短い旅を終える。

lager

第1話

 昔から親父が嫌いだった。

 最初にそうと自覚したのは、俺が弟に怪我をさせて泣かせたときだった。


 黄色く擦り切れた畳の上。

 黄色い裸電球と、スイッチの紐に括り付けられた小さな紙風船。

 俺と弟は相撲を取った。

 真剣だった。
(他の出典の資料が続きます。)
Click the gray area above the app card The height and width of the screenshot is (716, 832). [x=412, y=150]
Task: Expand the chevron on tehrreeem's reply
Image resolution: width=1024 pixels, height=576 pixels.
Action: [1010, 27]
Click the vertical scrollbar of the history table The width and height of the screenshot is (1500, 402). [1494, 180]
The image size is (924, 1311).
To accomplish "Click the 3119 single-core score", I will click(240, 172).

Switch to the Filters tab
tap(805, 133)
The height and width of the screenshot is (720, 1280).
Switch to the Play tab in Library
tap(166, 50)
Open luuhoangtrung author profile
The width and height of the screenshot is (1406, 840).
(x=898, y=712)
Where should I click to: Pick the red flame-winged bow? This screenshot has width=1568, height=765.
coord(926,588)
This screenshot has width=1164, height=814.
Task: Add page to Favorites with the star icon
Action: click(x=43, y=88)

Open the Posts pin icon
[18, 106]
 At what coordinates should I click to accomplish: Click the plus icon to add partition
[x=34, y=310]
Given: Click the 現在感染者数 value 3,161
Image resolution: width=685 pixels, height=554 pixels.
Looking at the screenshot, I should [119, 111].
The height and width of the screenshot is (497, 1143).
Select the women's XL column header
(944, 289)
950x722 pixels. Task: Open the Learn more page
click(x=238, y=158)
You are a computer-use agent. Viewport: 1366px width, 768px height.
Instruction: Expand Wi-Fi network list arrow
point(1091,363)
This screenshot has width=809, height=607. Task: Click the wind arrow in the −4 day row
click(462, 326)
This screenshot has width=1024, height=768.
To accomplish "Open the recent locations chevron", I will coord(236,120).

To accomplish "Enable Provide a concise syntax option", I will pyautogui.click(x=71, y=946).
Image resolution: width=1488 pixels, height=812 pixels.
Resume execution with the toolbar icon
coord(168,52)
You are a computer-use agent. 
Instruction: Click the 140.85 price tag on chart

少なくとも二人にとって、それは真剣勝負だった。

 見よう見まねでがっぷり四つに組み合い、押し合った。

 俺のズボンを掴んで精一杯力む弟の鼻息と、汗ばんだ髪の匂い。

 裸足で踏みしめる畳は固く、痛い。

 俺は渾身の力で弟の体を押し返した。


 弟は負けじと下から俺の体を持ち上げようとするものだから、俺は踏ん張って斜めに力を入れ替え、弟の重心をずらした。

 大きな音がした。

 弟がうずくまって、額を抑えていた。


 すぐにお袋が駆け付け、俺を怒鳴りつけた。

 弟は顔をくしゃくしゃに歪め、真っ赤になって涙を零していた。

 お袋の目がぎょろりと大きく剥かれ、俺の顔に唾が降ってきた。

 俺は真剣だった。

 弟も真剣だった。

 俺はズルをして勝ったんじゃない。

 俺は弟を虐めたんじゃない。

 弟は俺に酷いことをされたから泣いてるんじゃない。

 柱にぶつけた額の痛みと、真剣勝負に負けた悔しさで泣いてるんだ。


 お袋は分かってない。

 何も分かってない。

 俺は親父の助けを期待した。

 だって、親父は相撲が好きだったから。

 毎日相撲の取り組みを録画でチェックしていたから。

 お気に入りの大関が土をつけられ、本気で悔しがっていたから。

 だから、きっと分かってくれる。

 そう、思っていたのに。


 親父は何もしてくれない。

 ただおろおろと、普段のむっつりと押し黙った怖い顔とはかけ離れた情けない表情で、居間のソファからこちらの様子を窺っている。


 なんだ、この格好悪い男は。

 これが俺の親父なのか。

 俺の両目から涙が零れた。


 俺は親父のことが嫌いになった。